The FHA, by the way, is already privatizing, in a less obvious way. Last year, the agency issued forty thousand vouchers to poor families, giving them the choice of living in private rather than public housing. This year a pilot voucher experiment will probably be set up for veterans to get care at medical centers of their choosing rather than at a VA hospital.
In states and cities, privatization is already big. Phoenix contracts out for security, street repair, and maintenance of the public dump. In Tennessee, a Nashville company operates correctional institutions in Memphis and Chattanooga, and Republican Governor Lamar Alexander wants to turn over two new prisons to the private sector.
THE PRIVATIZATION concept thrills the heart of conservatives everywhere, but it also appeals to a wide ideological spectrum, as Stuart Butler of the Heritage Foundation notes. "It's the wave of the future, the trend of the decade," crows a Democratic congressman who voted for Gramm-Rudman-Hollings and sees the sale of government-owned assets as yielding revenues needed to meet GRH's deficit-reduction goals through 1991, meaning that less will need to be cut from the military budget.
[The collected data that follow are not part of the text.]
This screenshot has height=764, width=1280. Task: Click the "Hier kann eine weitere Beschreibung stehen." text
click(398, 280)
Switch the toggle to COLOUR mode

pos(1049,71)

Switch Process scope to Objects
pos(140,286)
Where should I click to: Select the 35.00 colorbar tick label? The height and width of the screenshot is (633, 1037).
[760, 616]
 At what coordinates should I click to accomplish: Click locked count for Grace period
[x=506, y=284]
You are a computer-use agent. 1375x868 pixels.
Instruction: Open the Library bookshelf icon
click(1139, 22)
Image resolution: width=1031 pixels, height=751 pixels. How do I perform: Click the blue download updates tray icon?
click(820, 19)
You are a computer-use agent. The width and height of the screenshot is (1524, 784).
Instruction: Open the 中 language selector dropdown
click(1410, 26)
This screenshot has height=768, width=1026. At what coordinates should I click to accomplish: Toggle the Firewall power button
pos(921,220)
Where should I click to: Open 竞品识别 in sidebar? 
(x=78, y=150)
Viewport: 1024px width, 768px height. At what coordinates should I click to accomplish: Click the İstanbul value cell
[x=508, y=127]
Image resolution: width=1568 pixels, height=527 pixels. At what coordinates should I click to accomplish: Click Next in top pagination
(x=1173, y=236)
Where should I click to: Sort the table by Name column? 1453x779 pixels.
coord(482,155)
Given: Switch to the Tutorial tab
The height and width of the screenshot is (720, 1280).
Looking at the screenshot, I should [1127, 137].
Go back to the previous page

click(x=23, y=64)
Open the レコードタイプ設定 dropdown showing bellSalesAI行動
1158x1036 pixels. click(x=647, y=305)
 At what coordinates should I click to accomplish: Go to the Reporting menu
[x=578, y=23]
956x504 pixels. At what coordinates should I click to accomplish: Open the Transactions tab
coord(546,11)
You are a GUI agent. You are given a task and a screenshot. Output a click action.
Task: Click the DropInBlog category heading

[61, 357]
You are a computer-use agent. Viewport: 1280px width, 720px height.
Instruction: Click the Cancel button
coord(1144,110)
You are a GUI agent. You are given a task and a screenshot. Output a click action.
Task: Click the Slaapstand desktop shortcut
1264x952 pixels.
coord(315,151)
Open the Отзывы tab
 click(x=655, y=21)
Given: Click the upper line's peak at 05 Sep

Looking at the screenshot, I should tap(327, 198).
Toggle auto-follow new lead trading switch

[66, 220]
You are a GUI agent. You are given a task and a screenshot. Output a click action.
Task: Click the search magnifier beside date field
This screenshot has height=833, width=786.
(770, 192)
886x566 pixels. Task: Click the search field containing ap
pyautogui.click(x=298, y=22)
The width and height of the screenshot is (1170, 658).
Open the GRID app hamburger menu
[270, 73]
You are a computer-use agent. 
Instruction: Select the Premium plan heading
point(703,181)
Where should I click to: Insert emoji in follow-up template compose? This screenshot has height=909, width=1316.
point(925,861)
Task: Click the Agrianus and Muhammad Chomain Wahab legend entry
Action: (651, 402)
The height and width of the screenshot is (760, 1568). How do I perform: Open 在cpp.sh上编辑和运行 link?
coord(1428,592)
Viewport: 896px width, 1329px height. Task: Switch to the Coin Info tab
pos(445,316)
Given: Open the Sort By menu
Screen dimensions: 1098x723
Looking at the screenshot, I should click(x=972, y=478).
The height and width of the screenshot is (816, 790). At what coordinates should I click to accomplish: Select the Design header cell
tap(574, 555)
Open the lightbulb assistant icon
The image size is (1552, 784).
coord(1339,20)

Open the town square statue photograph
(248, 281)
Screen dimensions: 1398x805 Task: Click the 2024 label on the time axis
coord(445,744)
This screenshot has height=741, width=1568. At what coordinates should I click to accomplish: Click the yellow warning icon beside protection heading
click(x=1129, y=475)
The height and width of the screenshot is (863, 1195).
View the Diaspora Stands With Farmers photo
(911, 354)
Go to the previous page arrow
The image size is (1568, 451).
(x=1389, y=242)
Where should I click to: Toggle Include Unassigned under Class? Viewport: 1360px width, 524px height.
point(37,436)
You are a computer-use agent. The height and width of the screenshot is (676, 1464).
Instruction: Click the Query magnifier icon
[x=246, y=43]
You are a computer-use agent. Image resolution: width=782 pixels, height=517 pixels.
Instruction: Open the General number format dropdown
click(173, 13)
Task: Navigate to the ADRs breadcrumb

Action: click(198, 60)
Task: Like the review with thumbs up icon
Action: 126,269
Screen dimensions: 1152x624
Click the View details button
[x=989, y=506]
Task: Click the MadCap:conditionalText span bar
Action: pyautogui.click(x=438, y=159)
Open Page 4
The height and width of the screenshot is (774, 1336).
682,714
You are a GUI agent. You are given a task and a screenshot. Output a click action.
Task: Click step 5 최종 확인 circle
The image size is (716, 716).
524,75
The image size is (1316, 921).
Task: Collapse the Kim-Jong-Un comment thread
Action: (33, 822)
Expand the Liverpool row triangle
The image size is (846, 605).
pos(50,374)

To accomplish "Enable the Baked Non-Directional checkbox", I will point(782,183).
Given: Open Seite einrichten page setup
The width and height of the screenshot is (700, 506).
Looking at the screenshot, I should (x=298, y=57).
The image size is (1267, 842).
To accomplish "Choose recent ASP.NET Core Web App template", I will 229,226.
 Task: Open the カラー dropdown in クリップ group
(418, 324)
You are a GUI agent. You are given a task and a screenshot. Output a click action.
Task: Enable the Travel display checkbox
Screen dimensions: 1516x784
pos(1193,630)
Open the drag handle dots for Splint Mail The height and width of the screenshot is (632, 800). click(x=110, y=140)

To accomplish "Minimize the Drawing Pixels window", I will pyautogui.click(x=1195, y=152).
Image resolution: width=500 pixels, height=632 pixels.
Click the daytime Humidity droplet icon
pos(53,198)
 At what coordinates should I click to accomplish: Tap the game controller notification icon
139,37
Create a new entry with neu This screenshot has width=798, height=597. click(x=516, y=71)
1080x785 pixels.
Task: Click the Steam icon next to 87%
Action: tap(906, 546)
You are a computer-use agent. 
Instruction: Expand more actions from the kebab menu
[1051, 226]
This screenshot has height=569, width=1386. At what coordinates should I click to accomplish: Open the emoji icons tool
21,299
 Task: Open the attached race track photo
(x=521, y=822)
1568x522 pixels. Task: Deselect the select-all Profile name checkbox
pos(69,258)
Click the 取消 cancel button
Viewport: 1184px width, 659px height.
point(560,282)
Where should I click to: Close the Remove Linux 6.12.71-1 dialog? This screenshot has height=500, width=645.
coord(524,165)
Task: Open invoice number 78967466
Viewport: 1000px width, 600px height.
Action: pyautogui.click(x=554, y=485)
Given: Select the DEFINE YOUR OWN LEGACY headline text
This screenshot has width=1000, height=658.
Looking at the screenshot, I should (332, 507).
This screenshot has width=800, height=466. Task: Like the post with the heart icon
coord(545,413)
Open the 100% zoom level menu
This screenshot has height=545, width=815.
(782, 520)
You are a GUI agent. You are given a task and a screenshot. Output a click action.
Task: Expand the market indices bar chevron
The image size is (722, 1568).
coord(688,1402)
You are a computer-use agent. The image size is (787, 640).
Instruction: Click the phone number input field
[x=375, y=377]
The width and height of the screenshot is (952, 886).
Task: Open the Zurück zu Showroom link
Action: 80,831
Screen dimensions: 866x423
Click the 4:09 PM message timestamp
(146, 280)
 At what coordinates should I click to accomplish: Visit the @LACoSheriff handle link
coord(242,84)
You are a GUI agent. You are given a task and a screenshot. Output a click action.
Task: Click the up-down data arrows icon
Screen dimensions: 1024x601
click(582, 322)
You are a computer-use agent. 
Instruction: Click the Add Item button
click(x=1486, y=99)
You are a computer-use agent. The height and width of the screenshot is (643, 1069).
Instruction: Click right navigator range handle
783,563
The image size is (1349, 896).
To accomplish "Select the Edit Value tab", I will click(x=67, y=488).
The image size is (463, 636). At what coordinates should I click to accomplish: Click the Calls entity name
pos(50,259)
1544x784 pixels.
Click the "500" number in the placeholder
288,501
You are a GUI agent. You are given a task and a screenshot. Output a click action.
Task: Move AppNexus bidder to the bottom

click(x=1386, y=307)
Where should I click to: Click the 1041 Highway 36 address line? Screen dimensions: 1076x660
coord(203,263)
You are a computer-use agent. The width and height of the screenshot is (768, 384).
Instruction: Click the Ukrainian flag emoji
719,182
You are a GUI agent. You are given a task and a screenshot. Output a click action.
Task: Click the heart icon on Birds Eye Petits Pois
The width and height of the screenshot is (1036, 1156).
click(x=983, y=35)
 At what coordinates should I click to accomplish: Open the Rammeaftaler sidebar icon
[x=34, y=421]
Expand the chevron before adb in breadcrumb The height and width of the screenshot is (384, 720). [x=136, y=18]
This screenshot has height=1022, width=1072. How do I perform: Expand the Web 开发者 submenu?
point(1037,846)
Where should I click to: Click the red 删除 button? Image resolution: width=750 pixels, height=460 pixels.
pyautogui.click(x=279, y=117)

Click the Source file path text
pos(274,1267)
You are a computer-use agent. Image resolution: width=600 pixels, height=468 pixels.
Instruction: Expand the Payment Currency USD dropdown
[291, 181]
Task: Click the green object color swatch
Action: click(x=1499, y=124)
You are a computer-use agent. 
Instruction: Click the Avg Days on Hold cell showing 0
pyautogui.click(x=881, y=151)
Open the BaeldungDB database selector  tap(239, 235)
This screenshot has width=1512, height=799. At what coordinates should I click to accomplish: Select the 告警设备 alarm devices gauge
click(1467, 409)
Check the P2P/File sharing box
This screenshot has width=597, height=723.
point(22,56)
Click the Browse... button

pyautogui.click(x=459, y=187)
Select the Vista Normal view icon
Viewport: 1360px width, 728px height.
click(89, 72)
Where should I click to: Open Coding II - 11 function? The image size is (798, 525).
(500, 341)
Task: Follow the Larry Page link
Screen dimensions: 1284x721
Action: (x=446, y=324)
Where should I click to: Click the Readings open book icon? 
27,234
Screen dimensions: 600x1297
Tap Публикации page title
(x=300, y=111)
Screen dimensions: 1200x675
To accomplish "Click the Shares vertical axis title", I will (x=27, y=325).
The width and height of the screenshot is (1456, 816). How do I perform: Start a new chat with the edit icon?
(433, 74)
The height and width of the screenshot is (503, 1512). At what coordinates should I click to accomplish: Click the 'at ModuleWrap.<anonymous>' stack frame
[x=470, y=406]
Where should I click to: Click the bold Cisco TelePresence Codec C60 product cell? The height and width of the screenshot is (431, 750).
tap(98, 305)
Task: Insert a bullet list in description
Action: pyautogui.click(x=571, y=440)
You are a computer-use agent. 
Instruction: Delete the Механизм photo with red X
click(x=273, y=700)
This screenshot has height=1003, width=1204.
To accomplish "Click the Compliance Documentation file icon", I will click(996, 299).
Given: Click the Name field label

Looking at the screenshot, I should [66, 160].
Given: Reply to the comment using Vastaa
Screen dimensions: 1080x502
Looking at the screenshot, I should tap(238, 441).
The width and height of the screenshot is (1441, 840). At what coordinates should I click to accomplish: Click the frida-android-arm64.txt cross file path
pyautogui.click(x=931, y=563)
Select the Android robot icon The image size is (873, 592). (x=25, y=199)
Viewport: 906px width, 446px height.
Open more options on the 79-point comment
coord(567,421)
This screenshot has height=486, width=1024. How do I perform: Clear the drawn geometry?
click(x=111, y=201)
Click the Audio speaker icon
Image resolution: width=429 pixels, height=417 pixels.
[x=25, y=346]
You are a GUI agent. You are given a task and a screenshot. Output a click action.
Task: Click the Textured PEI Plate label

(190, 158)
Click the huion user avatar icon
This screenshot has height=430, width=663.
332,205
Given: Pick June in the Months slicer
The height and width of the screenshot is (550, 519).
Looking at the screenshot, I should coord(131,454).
Some Capitol Hill types, however, believe that Mr. Reagan's "infatuation" with privatization is based neither on ideology nor on any eagerness to shrink the deficit. "It's a diversionary tactic," they say. The centerpiece of Reagan's domestic agenda--tax reform--is headed for along, bitter fight in the Senate. Furthermore, the Administration's foreign policy is, in the words of a senior GOP Senate aide, "inarticulate," especially in response to terrorist attacks. Privatization serves nicely as a political attention grabber.
Even supporters of privatization are quick to point out that it is no panacea. Thus, it doesn't necessarily reduce costs to consumers, but often simply transfers assets from one monopoly (federal) to another (private). The privatization of Conrail, according to Butler, is an instance of "how not to privatize" since it fails to spread ownership widely, as Maggie Thatcher did with British Telecom.
Representative Gary Ackerman (D., N.Y.) has studied privatization through his Civil Service subcommittee, and he notes lots of deficiencies in its practice, like civilian Navy security guards who, a recent internal audit by the Navy revealed, were not required to gain security clearance. The guards in general, according to Ackerman's account of the Navy report, "were not trained, not qualified with weapons, and inadequately supervised."
Gerald McEntee, president of the American Federation of State, County, and Municipal Employees, will supply any interested party with reams of horror stories. Rochester, New York, saved $2.5 million in one year when it stopped using a private trash collector; New York City saved a half-million dollars a year on custodial and printing contracts when city employees got back into the act. And so on.
So, don't look for privatization to sweep Capitol Hill or the nation like a prairie fire. Yet, it is an idea whose time has come, and with proper vigilance can be implemented with no threat to national security or public safety, no termination of necessary services, and no discrimination against minorities or the poor. In Britain, recall, the privatization experiment has largely worked, and current thrusts in Brazil, Mexico, Chile, Spain, Italy, and Japan are all pointing in the same direction. So it looks as if Mr. Reagan, in addition to SDI, tax reform, and Summits I and II, has yet another shibboleth to protect himself form the hex of lameduckery: privatization, or putting the government up for sale.